Алексеев Сергей Трофимович - Философия права стр 40.

Шрифт
Фон

Именно потому большевики, марксисты-ленинцы считали себя вправе поступать сообразно своим идеологическим представлениям и делать со всем обществом, его институтами, с отдельными людьми что угодно - захватывать путем заговора и вооруженного насилия власть, идти реализацию утопии, на фантастический эксперимент в отношении всего народа, ликвидировать естественные ме­ханизмы и стимулы жизнедеятельности - частную собственность, рынок, предпринимательство, заменяя все это искусственно-принудительными фантомами, развязывать войну, применять массовые вооруженные насильственные акции, террор, чинить расправу над классово чуждыми эле­ментами и единомышленниками-отступниками.
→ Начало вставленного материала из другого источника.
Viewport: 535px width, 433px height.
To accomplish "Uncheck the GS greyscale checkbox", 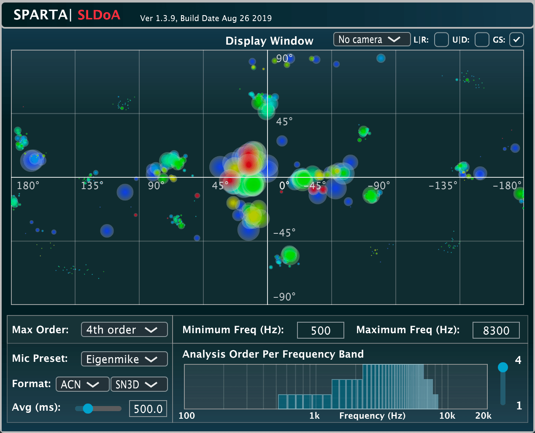I will [516, 40].
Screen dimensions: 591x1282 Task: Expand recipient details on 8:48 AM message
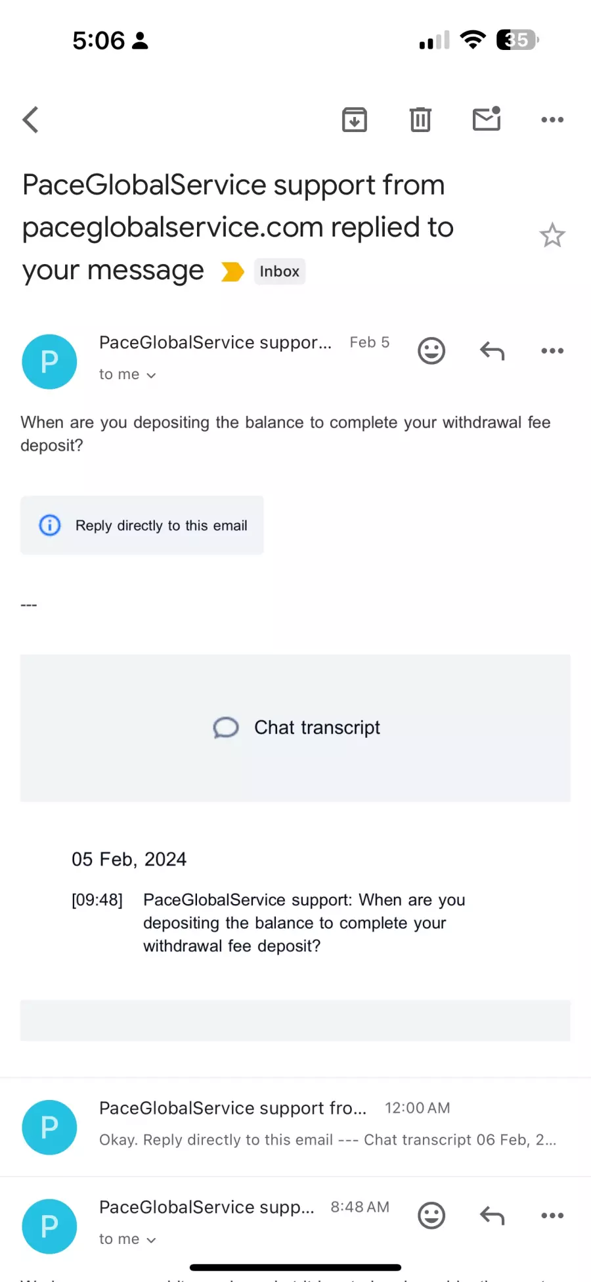coord(127,1239)
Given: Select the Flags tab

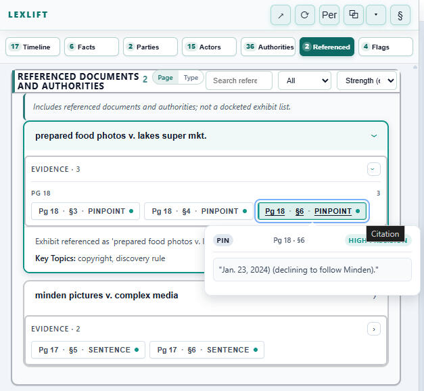Looking at the screenshot, I should click(385, 47).
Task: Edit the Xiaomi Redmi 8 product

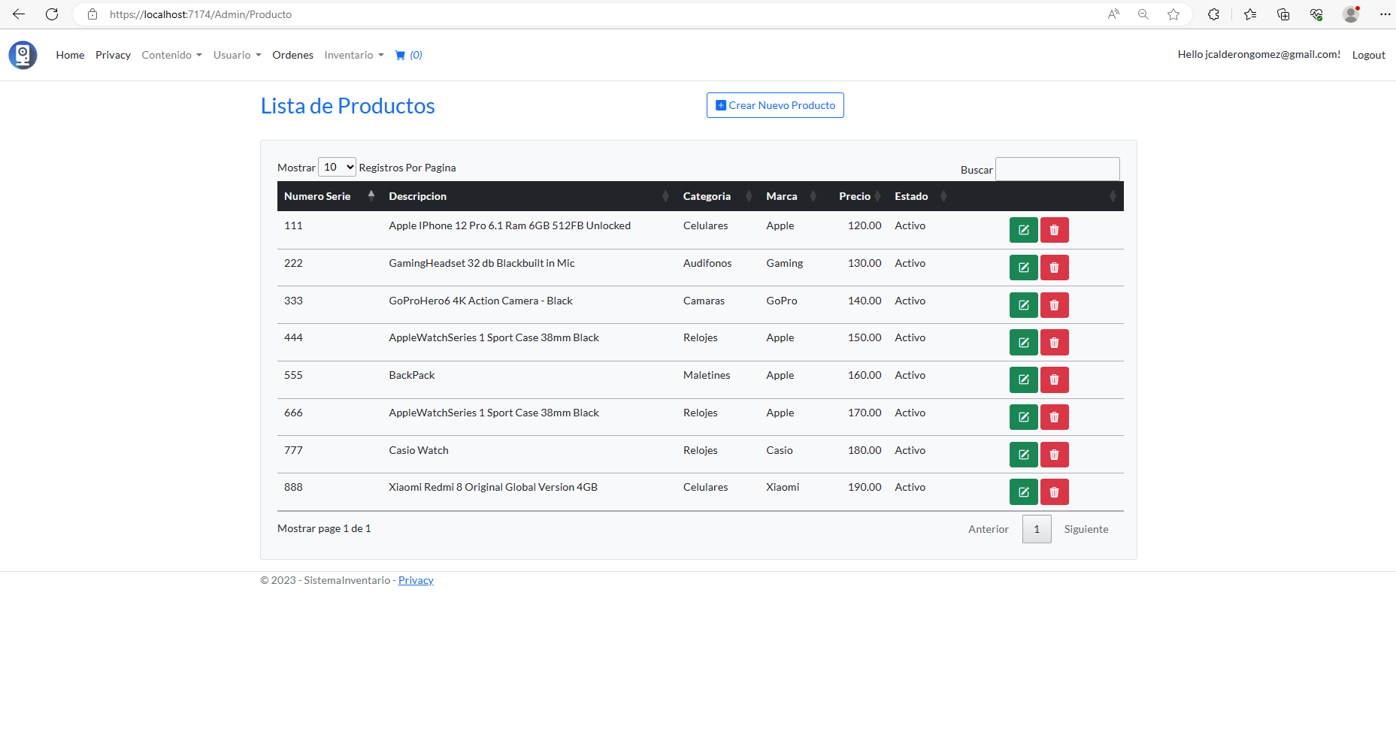Action: [1023, 492]
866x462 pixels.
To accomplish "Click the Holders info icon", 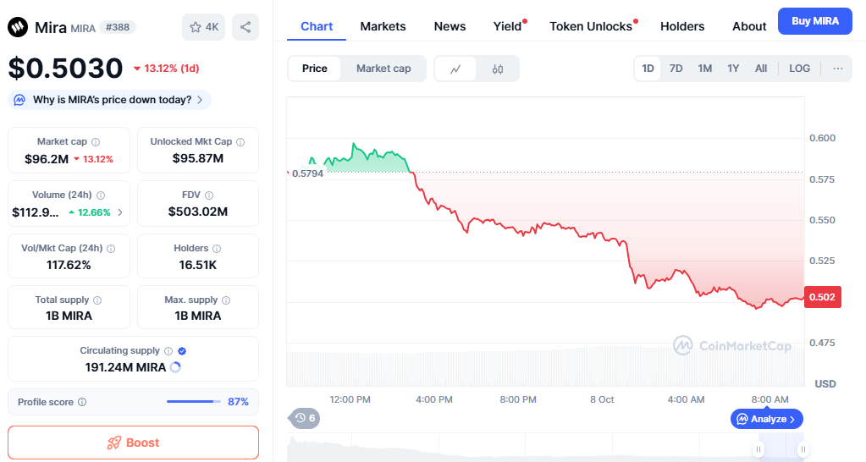I will pyautogui.click(x=217, y=249).
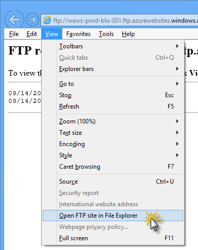Open the Tools menu
The height and width of the screenshot is (250, 198).
coord(106,34)
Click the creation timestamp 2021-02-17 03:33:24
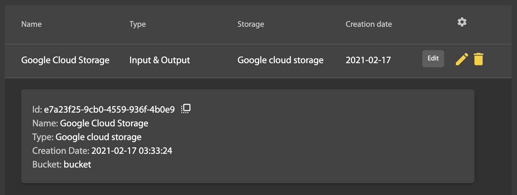This screenshot has width=517, height=195. 131,151
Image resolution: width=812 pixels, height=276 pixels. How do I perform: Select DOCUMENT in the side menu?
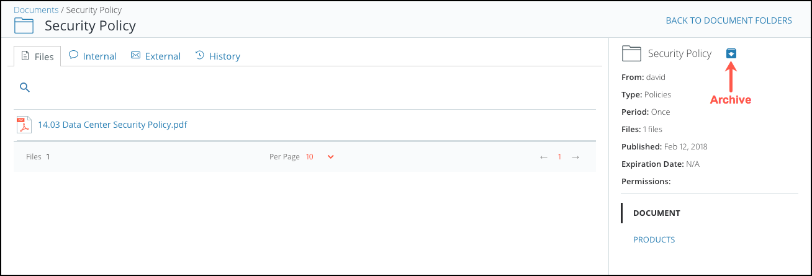[657, 213]
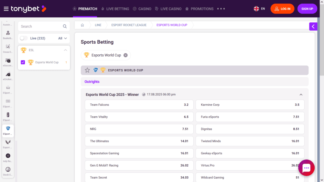Select the eCricket sport icon
Viewport: 324px width, 182px height.
7,75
Вот что го­ворил известный деятель Октябрьской революции, член ВЧК М.Лацис: "Мы истребляем буржуазию как класс. Не ищите на следствии материала и доказательств того, что обвиняе­мый действовал делом или словом против советской власти. Первый вопрос, который вы должны ему предложить, ка­кого он происхождения, воспитания, образования или про­фессии. Эти вопросы и должны определить судьбу обвиняемого. В этом смысл и сущность красного террора" .

А в этой связи - еще одна особенность высшего рево­люционного права коммунизма в том виде, в каком оно в 1917 году стало реализовываться в России. Это - прида­ние идеологии (марксизму, партийным программам) непосредственного юридического значения и действия. Ведь со­гласно Декрету о суде № 1, все законоположения и юрисдикционные решения должны были соответствовать не только декретам советской власти, но в первую очередь про­грамме (программе-минимум) коммунистической партии.

Отсюда - господство неограниченной партократической диктатуры (власти, не ограниченной законом, открыто в то время названной "диктатурой пролетариата"), когда руководящие органы партии становились правящими, об­ладающими высшей супервластью в государстве. Причем - такой могущественной бесконтрольной супервластъю, которая находится "над" законом, действует вне какого-либо юридического регулирования и в то же время откры­вает беспрепятственную возможность непосредственного, прямого (именно - непосредственного, пря­мого, минуя официальные советские инстанции) коман­дования машиной государственного насилия, репрессивным аппаратом - вооруженными силами, всеми карательными учреждениями (ВЧК, прокуратурой, учреждениями внут­ренних дел), всеми административно-управленческими уч­реждениями и институтами.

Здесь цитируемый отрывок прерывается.